(Dataset entries)

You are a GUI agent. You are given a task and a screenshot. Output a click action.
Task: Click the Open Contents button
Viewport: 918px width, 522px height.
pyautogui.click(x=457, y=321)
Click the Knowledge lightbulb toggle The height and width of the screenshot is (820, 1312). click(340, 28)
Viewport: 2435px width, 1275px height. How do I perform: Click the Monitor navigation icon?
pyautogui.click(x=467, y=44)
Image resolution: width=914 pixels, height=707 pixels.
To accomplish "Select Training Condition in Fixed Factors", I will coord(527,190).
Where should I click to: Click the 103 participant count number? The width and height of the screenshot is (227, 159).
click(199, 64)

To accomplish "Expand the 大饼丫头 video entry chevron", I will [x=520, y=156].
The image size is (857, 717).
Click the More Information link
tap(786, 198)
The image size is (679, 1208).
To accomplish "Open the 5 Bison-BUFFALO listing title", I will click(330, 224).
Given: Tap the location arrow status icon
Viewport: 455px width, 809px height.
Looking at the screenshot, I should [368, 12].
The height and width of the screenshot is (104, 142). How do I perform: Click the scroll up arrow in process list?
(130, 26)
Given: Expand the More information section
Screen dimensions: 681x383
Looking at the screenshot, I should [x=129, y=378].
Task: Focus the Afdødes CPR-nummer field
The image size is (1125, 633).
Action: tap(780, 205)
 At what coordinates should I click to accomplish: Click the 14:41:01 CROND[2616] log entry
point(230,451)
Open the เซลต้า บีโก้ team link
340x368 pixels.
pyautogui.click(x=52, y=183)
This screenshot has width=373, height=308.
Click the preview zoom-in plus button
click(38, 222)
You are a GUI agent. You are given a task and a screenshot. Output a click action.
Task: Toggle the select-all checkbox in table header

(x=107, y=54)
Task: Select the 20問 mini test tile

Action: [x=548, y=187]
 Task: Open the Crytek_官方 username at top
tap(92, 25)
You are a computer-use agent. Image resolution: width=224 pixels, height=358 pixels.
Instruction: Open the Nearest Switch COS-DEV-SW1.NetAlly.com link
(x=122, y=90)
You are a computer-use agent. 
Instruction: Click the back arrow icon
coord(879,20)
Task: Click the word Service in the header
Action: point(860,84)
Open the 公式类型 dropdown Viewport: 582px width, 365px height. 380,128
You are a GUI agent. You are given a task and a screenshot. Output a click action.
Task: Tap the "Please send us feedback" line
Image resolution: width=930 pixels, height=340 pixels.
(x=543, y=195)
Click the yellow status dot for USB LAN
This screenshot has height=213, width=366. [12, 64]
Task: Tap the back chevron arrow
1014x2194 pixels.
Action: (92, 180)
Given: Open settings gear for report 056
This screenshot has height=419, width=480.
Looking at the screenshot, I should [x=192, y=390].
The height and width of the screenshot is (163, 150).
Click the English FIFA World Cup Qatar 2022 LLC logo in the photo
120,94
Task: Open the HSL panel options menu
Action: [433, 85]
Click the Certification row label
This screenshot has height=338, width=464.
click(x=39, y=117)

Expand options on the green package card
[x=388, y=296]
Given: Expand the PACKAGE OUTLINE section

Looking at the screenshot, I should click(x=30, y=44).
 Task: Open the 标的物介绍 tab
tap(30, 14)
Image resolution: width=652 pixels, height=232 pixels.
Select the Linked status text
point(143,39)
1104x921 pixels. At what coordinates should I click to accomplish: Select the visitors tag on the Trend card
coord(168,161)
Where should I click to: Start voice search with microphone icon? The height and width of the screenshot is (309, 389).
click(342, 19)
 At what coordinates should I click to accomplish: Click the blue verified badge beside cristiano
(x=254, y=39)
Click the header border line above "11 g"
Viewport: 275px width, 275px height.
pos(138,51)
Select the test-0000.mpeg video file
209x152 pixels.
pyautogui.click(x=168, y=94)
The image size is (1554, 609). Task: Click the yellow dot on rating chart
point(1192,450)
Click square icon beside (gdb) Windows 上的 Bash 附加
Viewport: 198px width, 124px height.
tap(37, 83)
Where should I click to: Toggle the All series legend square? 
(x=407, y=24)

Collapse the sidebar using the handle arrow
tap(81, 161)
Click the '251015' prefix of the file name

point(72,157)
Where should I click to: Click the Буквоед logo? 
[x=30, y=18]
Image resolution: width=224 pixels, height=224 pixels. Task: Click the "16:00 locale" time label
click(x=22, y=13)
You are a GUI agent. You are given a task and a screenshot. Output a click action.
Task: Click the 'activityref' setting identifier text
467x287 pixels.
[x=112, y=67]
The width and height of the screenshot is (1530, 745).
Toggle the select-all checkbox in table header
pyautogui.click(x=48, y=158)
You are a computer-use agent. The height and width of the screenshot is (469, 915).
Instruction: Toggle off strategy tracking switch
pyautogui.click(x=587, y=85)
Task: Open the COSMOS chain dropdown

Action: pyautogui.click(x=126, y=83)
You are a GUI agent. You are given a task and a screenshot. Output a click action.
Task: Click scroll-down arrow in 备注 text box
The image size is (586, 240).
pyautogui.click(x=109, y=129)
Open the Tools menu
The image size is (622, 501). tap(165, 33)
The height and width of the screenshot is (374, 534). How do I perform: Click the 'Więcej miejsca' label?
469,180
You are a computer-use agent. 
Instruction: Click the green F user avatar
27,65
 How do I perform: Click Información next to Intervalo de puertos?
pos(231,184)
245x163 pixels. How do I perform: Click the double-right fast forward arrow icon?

§ What the task asks
All entries should be given again precisely as they appear above.

§ Response
You are a GUI agent. You are given a task and a screenshot. Output a click action.
Task: Click the Open Contents button
Viewport: 918px width, 522px height.
pyautogui.click(x=457, y=321)
Click the Knowledge lightbulb toggle The height and width of the screenshot is (820, 1312). click(340, 28)
Viewport: 2435px width, 1275px height. How do I perform: Click the Monitor navigation icon?
pyautogui.click(x=467, y=44)
Image resolution: width=914 pixels, height=707 pixels.
To accomplish "Select Training Condition in Fixed Factors", I will coord(527,190).
Where should I click to: Click the 103 participant count number? The width and height of the screenshot is (227, 159).
click(199, 64)

To accomplish "Expand the 大饼丫头 video entry chevron", I will [x=520, y=156].
The image size is (857, 717).
Click the More Information link
tap(786, 198)
The image size is (679, 1208).
To accomplish "Open the 5 Bison-BUFFALO listing title", I will click(330, 224).
Given: Tap the location arrow status icon
Viewport: 455px width, 809px height.
Looking at the screenshot, I should [368, 12].
The height and width of the screenshot is (104, 142). How do I perform: Click the scroll up arrow in process list?
(130, 26)
Given: Expand the More information section
Screen dimensions: 681x383
Looking at the screenshot, I should [x=129, y=378].
Task: Focus the Afdødes CPR-nummer field
The image size is (1125, 633).
Action: tap(780, 205)
 At what coordinates should I click to accomplish: Click the 14:41:01 CROND[2616] log entry
point(230,451)
Open the เซลต้า บีโก้ team link
340x368 pixels.
pyautogui.click(x=52, y=183)
This screenshot has width=373, height=308.
Click the preview zoom-in plus button
click(38, 222)
You are a GUI agent. You are given a task and a screenshot. Output a click action.
Task: Toggle the select-all checkbox in table header

(x=107, y=54)
Task: Select the 20問 mini test tile

Action: [x=548, y=187]
 Task: Open the Crytek_官方 username at top
tap(92, 25)
You are a computer-use agent. Image resolution: width=224 pixels, height=358 pixels.
Instruction: Open the Nearest Switch COS-DEV-SW1.NetAlly.com link
(x=122, y=90)
You are a computer-use agent. 
Instruction: Click the back arrow icon
coord(879,20)
Task: Click the word Service in the header
Action: point(860,84)
Open the 公式类型 dropdown Viewport: 582px width, 365px height. 380,128
You are a GUI agent. You are given a task and a screenshot. Output a click action.
Task: Tap the "Please send us feedback" line
Image resolution: width=930 pixels, height=340 pixels.
(x=543, y=195)
Click the yellow status dot for USB LAN
This screenshot has height=213, width=366. [12, 64]
Task: Tap the back chevron arrow
1014x2194 pixels.
Action: (92, 180)
Given: Open settings gear for report 056
This screenshot has height=419, width=480.
Looking at the screenshot, I should [x=192, y=390].
The height and width of the screenshot is (163, 150).
Click the English FIFA World Cup Qatar 2022 LLC logo in the photo
120,94
Task: Open the HSL panel options menu
Action: [433, 85]
Click the Certification row label
This screenshot has height=338, width=464.
click(x=39, y=117)

Expand options on the green package card
[x=388, y=296]
Given: Expand the PACKAGE OUTLINE section

Looking at the screenshot, I should click(x=30, y=44).
 Task: Open the 标的物介绍 tab
tap(30, 14)
Image resolution: width=652 pixels, height=232 pixels.
Select the Linked status text
point(143,39)
1104x921 pixels. At what coordinates should I click to accomplish: Select the visitors tag on the Trend card
coord(168,161)
Where should I click to: Start voice search with microphone icon? The height and width of the screenshot is (309, 389).
click(342, 19)
 At what coordinates should I click to accomplish: Click the blue verified badge beside cristiano
(x=254, y=39)
Click the header border line above "11 g"
Viewport: 275px width, 275px height.
pos(138,51)
Select the test-0000.mpeg video file
209x152 pixels.
pyautogui.click(x=168, y=94)
The image size is (1554, 609). Task: Click the yellow dot on rating chart
point(1192,450)
Click square icon beside (gdb) Windows 上的 Bash 附加
Viewport: 198px width, 124px height.
tap(37, 83)
Where should I click to: Toggle the All series legend square? 
(x=407, y=24)

Collapse the sidebar using the handle arrow
tap(81, 161)
Click the '251015' prefix of the file name

point(72,157)
Where should I click to: Click the Буквоед logo? 
[x=30, y=18]
Image resolution: width=224 pixels, height=224 pixels. Task: Click the "16:00 locale" time label
click(x=22, y=13)
You are a GUI agent. You are given a task and a screenshot. Output a click action.
Task: Click the 'activityref' setting identifier text
467x287 pixels.
[x=112, y=67]
The width and height of the screenshot is (1530, 745).
Toggle the select-all checkbox in table header
pyautogui.click(x=48, y=158)
You are a computer-use agent. The height and width of the screenshot is (469, 915).
Instruction: Toggle off strategy tracking switch
pyautogui.click(x=587, y=85)
Task: Open the COSMOS chain dropdown

Action: pyautogui.click(x=126, y=83)
You are a GUI agent. You are given a task and a screenshot. Output a click action.
Task: Click scroll-down arrow in 备注 text box
The image size is (586, 240).
pyautogui.click(x=109, y=129)
Open the Tools menu
The image size is (622, 501). tap(165, 33)
The height and width of the screenshot is (374, 534). How do I perform: Click the 'Więcej miejsca' label?
469,180
You are a computer-use agent. 
Instruction: Click the green F user avatar
27,65
 How do I perform: Click Información next to Intervalo de puertos?
pos(231,184)
245x163 pixels. How do I perform: Click the double-right fast forward arrow icon?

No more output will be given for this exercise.